Within the entries below, find the portion that opens with the line containing "This screenshot has width=512, height=371." and closes with the line containing "Open the メッセージ menu". Retype that portion exactly and only.
Top of INPUT FOR THIS TASK
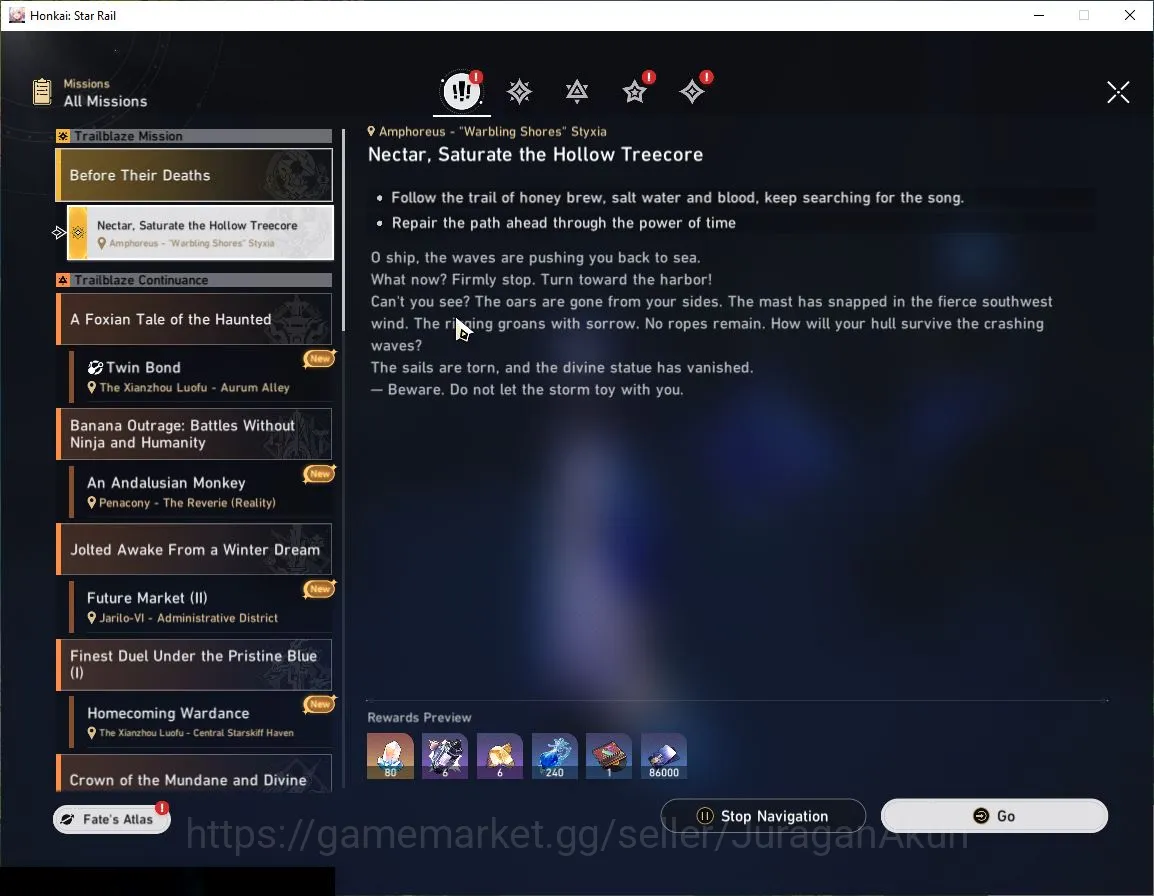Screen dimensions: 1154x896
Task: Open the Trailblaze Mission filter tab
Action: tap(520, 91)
Bottom of INPUT FOR THIS TASK
Top of INPUT FOR THIS TASK
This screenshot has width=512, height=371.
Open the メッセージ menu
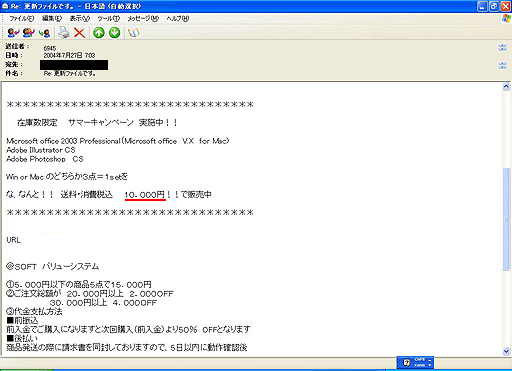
Bottom of INPUT FOR THIS TASK
• [OUTPUT]:
This screenshot has width=512, height=371.
Open the メッセージ menu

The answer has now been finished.